Dubois’s theory is tripartite, mannerism – he anticipates – finally morphs into the baroque: where hyperbole is enthroned as a full-blown structure of its own, no longer pandering to vestiges of the classical identity model between truth and beauty. There are good signs that we are stepping into our own version of the baroque. The ordinariness of excess in language has pushed the boundaries of decadence further out. It is only perhaps after the third or fourth exclamation point that we succeed in conveying some form of intensity. And so it is clear that the exclamation point just does not cut it any longer.

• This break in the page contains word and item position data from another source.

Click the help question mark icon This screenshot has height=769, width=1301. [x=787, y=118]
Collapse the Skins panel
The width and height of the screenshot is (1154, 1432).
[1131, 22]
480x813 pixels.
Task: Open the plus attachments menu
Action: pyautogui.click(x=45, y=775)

Today emoji-language rules. A novel from 2020 by the French writer Frédéric Beigbeder is titled:      (just the emoji) and in it, amidst a scalding satire of our exclamative society that thrives at constant jeering at anything which remotely pretends to some seriousness, the author also suggests that in the future, books will be written in emojis. Meanwhile in America, a recent video published in the humour pages of the New Yorker online anticipates a world in which all communication is done through emojis. Having learnt Seinfeld’s lesson, relationships here, are saved through recourse to emoji-talk, and the essence of the novels of the past are brilliantly (!?) conveyed through a few simple emojis. The video is a fantastical, satirical piece of comedy, but astonishingly a huge proportion of the comments from the million or so views, took the video’s message to be real and serious. Emoji designers and university professors expressed relief at finally having the future they are working on documented on a mainstream, serious (!), platform.

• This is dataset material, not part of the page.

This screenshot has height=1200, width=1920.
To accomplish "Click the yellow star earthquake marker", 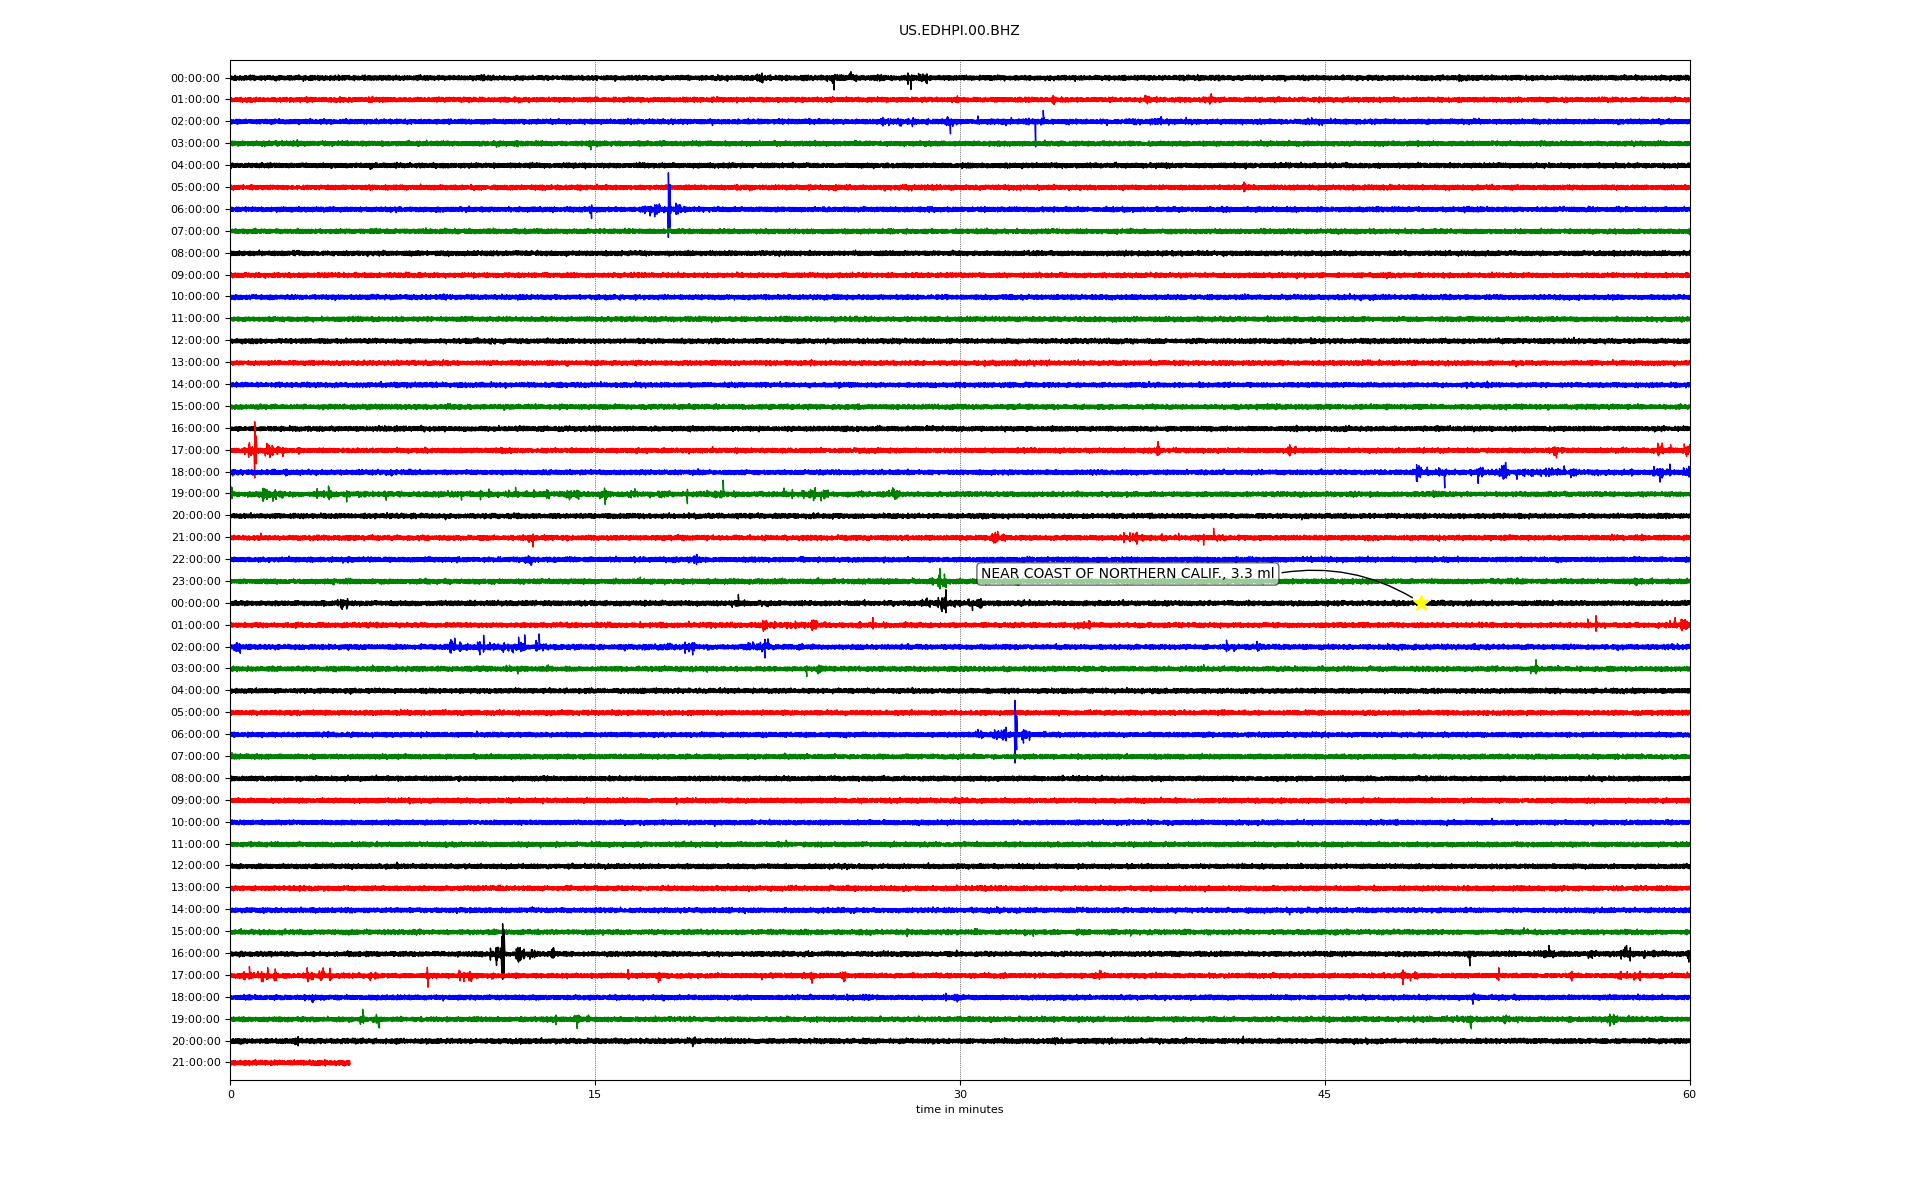I will pyautogui.click(x=1420, y=602).
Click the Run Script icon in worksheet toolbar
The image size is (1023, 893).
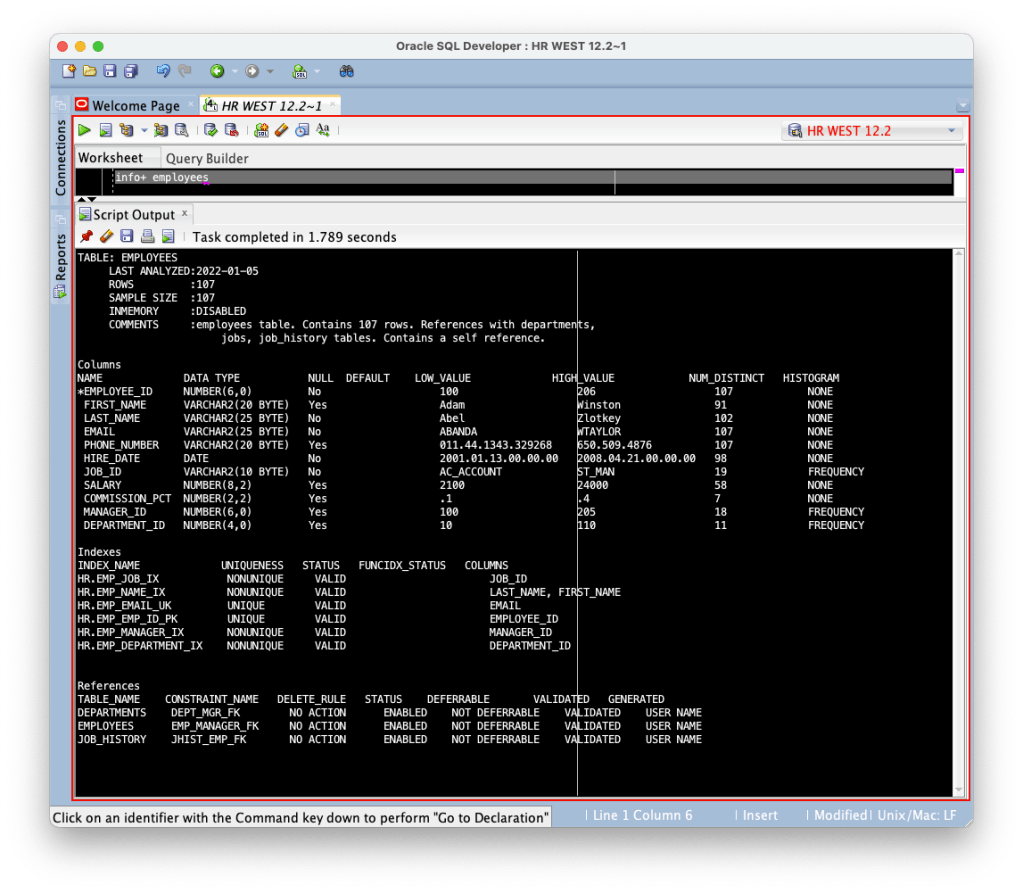click(105, 130)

After the exacerbation of the will to power of the baroque – according to Dubois – there should be a return to the classical, to sobriety and the harmonious marriage between truth and beauty. Unfortunately for our turn on the cycle, it looks like the only users of purely true or false sentences are artificial intelligence machines. The mere thought that sobriety will be algorithmic or won’t be at all, is enough to ultimately side with Seinfeld’s Elaine: perfection is nothing without an exclamation point!

 

 

[1] Biraud, M., Denizot, C., Faure, R. (2021), L’exclamation en Grec Ancien, Peteers : Collection linguistique de la Société Linguistique de Paris.